Verzoeker was in het bos in conflict geraakt met een BOA en belde de politie om aangifte tegen de BOA te doen wegens mishandeling. Volgens verzoeker zou de politie bij hem thuis komen om deze aangifte op te nemen. Toen de politie bij hem thuis kwam, werd hij aangehouden wegens bedreiging en mishandeling van de BOA.
Verzoeker klaagde erover dat hem op het politiebureau medische zorg was onthouden, waardoor hij blijvend letsel had overgehouden.

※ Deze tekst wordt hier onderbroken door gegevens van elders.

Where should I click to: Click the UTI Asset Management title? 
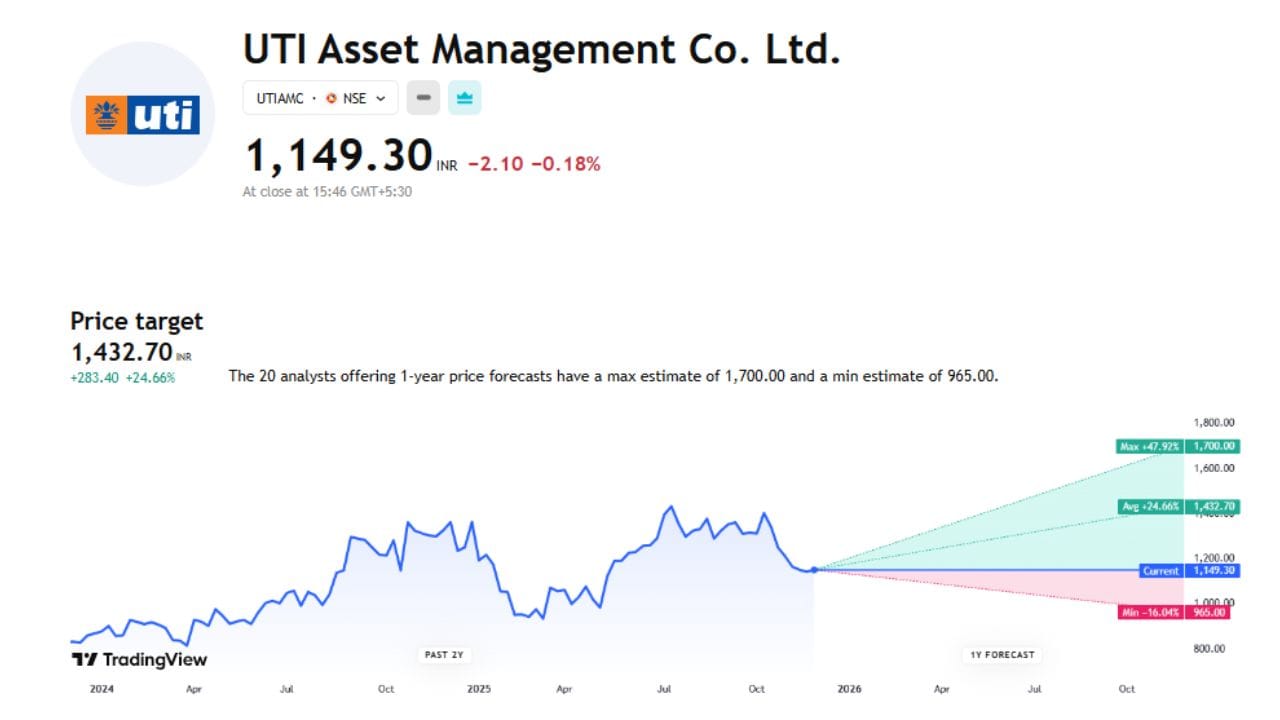pyautogui.click(x=544, y=49)
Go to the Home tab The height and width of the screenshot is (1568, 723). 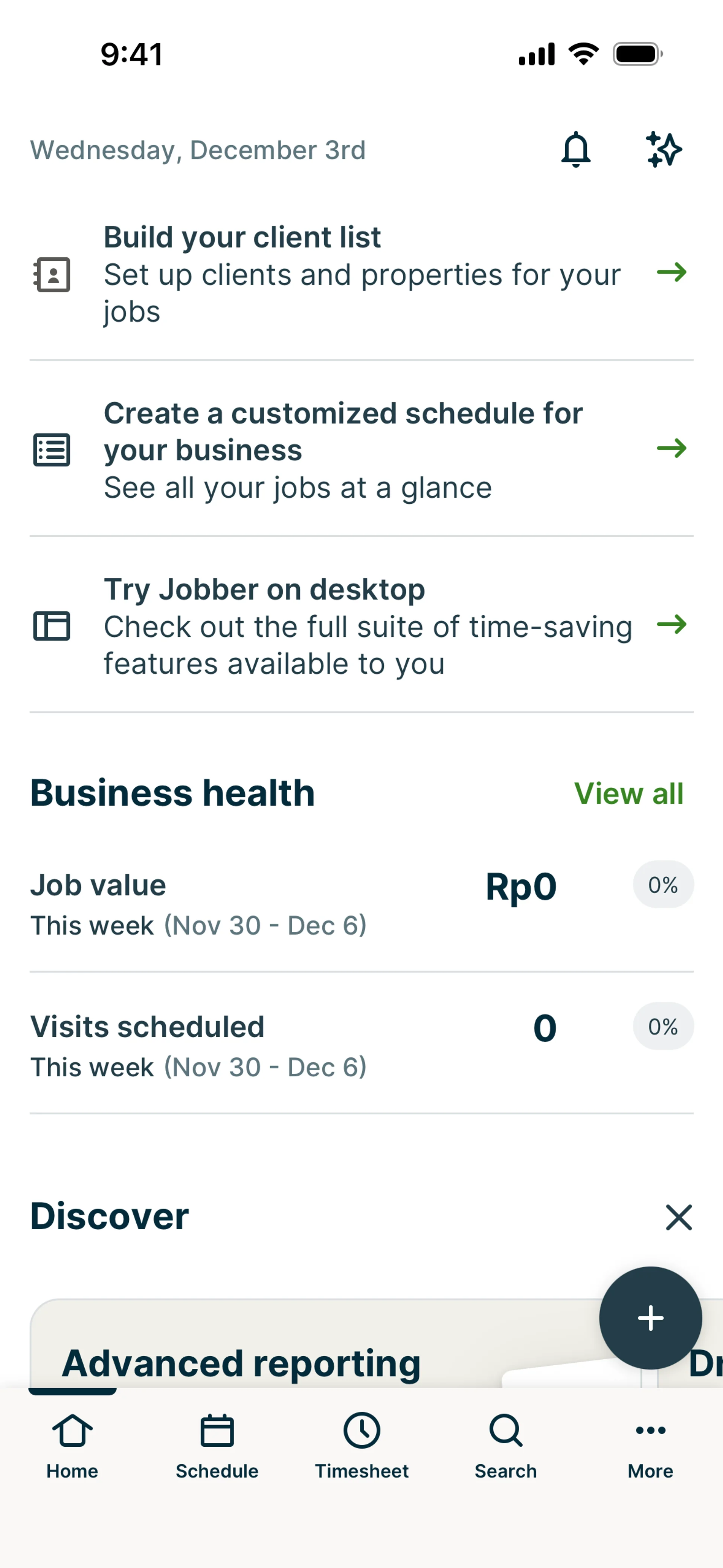click(x=72, y=1446)
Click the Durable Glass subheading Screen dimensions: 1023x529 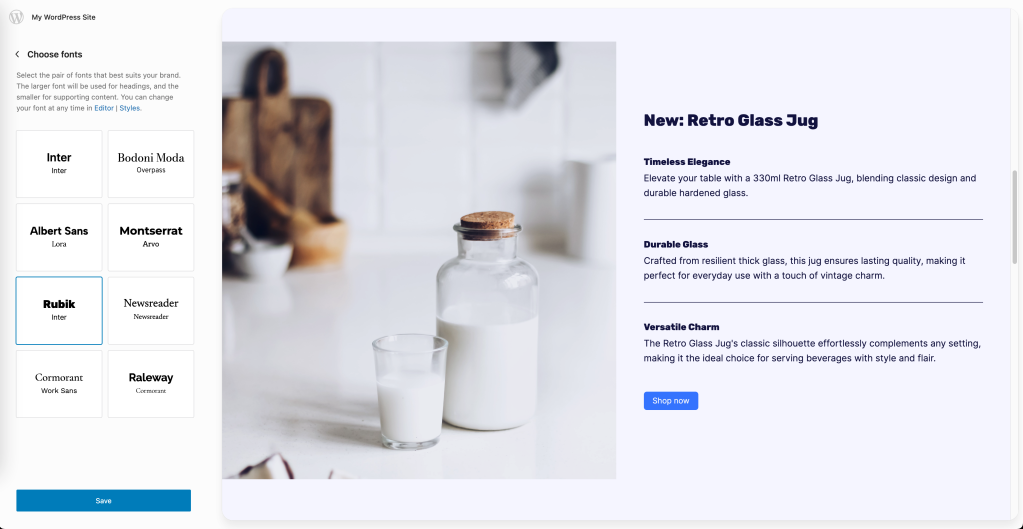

Het was de Nationale ombudsman gebleken dat de betrokken ambtenaren zich voldoende hadden ingespannen om ervoor te zorgen dat verzoeker door een arts zou worden gezien. Het wachten op een arts had waarschijnlijk langer geduurd omdat er vanuit de meldkamer contact was opgenomen met de verkeerde arts. Desondanks was verzoeker binnen een redelijke termijn door een arts gezien.
Dat de arts wellicht een onjuiste inschatting had gemaakt van verzoekers verwondingen, was iets wat de politie niet kon worden toegerekend vanwege de eigen verantwoordelijkheid van de arts.
De politie had niet gehandeld in strijd met het vereiste van bijzondere zorg.
Wel gaf de Nationale ombudsman de korpsbeheerder in overweging ervoor zorg te dragen dat de regels ten aanzien van het inschakelen van een arts bekend zijn bij een ieder.
Verzoeker klaagde er ook over dat hij door de politie was aangehouden, terwijl hem de toezegging was gedaan dat zijn aangifte zou worden opgenomen. De klacht was niet gegrond.